Bir yanda Cumhurbaşkanı’nın bu acı sözleri öbür yanda Ankara Belediye Başkanı’nın “Birlikte Başaracağız” diye seslenen tatlı dost dili.

★★★

Hem Cumhurbaşkanı ve hem AKP Genel Başkanı Tayyip Erdoğan, zehir zemberek acı diliyle esnafları da kaybetti.

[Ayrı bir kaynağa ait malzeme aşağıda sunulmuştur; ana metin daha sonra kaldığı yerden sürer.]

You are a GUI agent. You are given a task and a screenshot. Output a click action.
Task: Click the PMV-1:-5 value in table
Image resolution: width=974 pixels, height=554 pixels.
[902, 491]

Destekçisi olarak; tabanca mermisi dolu cam kavanoz fotoğrafı yayınlayarak “öldürürüm” diyenler ve çaresizim diye yakaran yaşlı kadına “geber” diye sosyal medya mermisi atanlar kaldı. İktidarın adamları, gece ve gündüz “ne yaparız da bu büyük kentlerin belediye başkanlarını suları akıtamayan, metroları çalıştıramayan, çöpleri toplayamayan” duruma düşürebiliriz diye uğraşıyorlar.

Halk kör mü?

Görüyor.

İktidar, doğru dürüst maske bile dağıtamadı. Bütün enerjisini muhalefet belediyelerini engellemeye akıttı. İşte son anket: CHP’li 11 büyükşehir belediye başkanı, 1 yıllık çalışmaları ve salgın döneminde yaptıklarıyla oy desteklerini 3 puan ile 8 puan artırdılar.